___ WORKING DATA ___

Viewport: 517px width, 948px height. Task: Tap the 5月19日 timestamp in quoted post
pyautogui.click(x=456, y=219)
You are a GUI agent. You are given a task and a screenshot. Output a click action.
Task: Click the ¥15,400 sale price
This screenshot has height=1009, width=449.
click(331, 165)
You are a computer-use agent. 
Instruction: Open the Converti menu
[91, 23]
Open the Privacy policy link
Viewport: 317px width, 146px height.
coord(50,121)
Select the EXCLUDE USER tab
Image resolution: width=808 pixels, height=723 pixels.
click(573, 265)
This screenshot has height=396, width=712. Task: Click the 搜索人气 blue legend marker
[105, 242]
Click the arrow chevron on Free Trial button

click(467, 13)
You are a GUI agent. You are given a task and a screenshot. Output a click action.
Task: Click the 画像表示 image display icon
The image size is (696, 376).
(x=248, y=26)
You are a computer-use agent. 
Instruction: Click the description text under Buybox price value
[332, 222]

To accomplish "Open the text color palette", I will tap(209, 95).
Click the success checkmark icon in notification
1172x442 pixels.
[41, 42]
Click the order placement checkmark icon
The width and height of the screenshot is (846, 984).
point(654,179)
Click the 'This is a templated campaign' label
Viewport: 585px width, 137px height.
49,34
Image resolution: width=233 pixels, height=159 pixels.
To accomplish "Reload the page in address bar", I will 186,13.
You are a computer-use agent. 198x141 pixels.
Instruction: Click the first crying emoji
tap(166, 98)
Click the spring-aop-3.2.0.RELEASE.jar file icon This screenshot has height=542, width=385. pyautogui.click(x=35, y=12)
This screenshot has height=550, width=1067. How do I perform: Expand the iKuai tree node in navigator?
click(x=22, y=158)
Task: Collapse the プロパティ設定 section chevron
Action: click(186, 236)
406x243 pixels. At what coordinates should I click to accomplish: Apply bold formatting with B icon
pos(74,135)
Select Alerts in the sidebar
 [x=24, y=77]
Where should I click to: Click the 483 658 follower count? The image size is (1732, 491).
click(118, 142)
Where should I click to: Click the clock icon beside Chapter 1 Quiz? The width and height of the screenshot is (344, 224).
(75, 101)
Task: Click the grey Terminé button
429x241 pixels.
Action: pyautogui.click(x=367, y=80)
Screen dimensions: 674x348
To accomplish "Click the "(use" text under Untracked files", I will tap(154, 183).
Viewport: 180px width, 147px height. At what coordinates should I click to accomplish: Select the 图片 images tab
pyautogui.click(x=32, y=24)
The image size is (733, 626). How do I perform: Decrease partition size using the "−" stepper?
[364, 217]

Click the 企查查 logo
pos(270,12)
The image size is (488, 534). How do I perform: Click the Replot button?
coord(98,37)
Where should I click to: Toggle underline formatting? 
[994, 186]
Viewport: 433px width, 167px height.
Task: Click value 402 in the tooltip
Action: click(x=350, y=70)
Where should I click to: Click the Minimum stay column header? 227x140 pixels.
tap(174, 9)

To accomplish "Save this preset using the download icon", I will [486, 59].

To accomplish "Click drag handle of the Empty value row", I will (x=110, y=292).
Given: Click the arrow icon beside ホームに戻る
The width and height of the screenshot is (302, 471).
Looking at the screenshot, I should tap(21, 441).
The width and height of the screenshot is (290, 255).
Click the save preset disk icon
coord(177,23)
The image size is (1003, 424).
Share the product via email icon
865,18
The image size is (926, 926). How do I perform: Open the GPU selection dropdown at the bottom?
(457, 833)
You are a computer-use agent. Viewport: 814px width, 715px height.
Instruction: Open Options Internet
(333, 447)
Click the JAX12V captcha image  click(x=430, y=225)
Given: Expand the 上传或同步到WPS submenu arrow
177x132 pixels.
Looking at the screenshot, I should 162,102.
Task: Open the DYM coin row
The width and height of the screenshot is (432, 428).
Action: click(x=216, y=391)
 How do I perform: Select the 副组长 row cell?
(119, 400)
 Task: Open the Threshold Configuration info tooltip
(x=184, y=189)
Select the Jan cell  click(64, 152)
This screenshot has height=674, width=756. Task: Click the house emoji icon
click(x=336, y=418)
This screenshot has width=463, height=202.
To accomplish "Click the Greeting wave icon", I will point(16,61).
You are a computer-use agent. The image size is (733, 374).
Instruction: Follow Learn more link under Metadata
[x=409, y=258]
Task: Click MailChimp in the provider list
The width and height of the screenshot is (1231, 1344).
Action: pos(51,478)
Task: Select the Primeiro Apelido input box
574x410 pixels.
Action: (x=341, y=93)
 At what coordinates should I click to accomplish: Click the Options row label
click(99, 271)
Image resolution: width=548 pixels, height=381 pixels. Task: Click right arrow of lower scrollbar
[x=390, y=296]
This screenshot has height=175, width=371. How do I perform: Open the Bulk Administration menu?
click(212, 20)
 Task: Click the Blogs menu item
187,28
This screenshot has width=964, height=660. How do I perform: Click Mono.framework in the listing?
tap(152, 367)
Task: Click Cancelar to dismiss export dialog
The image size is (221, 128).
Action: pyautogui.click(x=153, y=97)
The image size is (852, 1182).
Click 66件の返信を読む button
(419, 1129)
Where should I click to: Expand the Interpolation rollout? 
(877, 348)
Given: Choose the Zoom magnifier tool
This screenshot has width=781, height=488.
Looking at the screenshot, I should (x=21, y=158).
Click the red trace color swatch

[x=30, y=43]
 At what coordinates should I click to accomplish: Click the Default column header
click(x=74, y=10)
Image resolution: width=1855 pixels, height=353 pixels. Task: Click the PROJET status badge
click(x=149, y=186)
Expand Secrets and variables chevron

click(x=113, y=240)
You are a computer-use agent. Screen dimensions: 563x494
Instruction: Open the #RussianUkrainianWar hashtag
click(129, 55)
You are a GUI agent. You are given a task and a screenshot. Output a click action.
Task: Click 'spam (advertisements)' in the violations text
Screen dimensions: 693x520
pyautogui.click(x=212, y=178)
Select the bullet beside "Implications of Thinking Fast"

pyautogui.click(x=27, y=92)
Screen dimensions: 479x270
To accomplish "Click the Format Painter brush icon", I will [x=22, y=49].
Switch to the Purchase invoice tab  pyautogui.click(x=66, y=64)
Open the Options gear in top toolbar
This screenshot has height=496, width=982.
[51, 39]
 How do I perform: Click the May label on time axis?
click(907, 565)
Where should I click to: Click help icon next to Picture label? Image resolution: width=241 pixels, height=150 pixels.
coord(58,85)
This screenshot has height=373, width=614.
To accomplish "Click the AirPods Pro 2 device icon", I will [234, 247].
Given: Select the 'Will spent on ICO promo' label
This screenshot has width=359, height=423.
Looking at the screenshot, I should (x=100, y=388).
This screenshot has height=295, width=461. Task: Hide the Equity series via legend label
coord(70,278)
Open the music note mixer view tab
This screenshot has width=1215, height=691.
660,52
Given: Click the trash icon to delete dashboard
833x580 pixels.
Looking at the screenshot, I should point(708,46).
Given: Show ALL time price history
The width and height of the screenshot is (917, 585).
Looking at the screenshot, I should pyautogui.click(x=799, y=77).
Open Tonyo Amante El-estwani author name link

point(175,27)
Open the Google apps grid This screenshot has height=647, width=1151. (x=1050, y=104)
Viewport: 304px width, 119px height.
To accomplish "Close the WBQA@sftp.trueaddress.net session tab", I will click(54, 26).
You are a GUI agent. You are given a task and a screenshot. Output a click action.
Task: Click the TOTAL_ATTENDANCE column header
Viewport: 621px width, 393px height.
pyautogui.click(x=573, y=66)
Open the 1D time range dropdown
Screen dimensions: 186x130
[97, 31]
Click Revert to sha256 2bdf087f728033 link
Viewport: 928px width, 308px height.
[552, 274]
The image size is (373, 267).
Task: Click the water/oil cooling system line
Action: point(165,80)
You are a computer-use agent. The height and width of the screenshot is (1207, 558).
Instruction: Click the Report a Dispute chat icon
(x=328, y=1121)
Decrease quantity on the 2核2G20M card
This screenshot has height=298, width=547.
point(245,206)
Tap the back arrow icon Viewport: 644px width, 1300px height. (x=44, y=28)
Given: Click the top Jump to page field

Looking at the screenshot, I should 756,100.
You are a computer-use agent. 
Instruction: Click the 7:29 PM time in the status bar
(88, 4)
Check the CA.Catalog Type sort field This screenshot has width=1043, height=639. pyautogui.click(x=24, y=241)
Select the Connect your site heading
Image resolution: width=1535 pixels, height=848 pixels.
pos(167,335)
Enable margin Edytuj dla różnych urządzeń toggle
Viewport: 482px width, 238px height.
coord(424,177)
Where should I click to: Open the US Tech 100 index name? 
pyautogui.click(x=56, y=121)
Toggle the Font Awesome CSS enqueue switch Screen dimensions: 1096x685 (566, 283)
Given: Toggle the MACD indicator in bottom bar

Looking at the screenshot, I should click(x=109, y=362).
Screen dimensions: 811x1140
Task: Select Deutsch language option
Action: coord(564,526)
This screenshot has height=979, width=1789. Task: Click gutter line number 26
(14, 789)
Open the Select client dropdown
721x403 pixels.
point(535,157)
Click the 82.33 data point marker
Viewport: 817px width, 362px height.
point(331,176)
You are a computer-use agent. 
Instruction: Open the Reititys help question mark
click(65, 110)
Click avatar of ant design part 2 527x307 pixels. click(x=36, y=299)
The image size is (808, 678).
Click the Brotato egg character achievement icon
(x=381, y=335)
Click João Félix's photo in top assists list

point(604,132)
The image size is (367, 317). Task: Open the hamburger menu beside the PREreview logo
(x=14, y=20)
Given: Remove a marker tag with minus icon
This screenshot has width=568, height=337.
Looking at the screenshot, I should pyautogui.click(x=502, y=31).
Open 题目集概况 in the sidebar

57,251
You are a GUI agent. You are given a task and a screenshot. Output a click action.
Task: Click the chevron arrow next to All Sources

___

- WHAT YOU SHOULD DO
Repeat, exactly as they stand above, the lines from the line with "Select Alerts in the sidebar" to the line with "The width and height of the screenshot is (290, 255).", both lines included.

- SOLUTION TO THIS PROBLEM
Select Alerts in the sidebar
 [x=24, y=77]
Where should I click to: Click the 483 658 follower count? The image size is (1732, 491).
click(118, 142)
Where should I click to: Click the clock icon beside Chapter 1 Quiz? The width and height of the screenshot is (344, 224).
(75, 101)
Task: Click the grey Terminé button
429x241 pixels.
Action: pyautogui.click(x=367, y=80)
Screen dimensions: 674x348
To accomplish "Click the "(use" text under Untracked files", I will tap(154, 183).
Viewport: 180px width, 147px height. At what coordinates should I click to accomplish: Select the 图片 images tab
pyautogui.click(x=32, y=24)
The image size is (733, 626). How do I perform: Decrease partition size using the "−" stepper?
[364, 217]

Click the 企查查 logo
pos(270,12)
The image size is (488, 534). How do I perform: Click the Replot button?
coord(98,37)
Where should I click to: Toggle underline formatting? 
[994, 186]
Viewport: 433px width, 167px height.
Task: Click value 402 in the tooltip
Action: click(x=350, y=70)
Where should I click to: Click the Minimum stay column header? 227x140 pixels.
tap(174, 9)

To accomplish "Save this preset using the download icon", I will [486, 59].

To accomplish "Click drag handle of the Empty value row", I will (x=110, y=292).
Given: Click the arrow icon beside ホームに戻る
The width and height of the screenshot is (302, 471).
Looking at the screenshot, I should tap(21, 441).
The width and height of the screenshot is (290, 255).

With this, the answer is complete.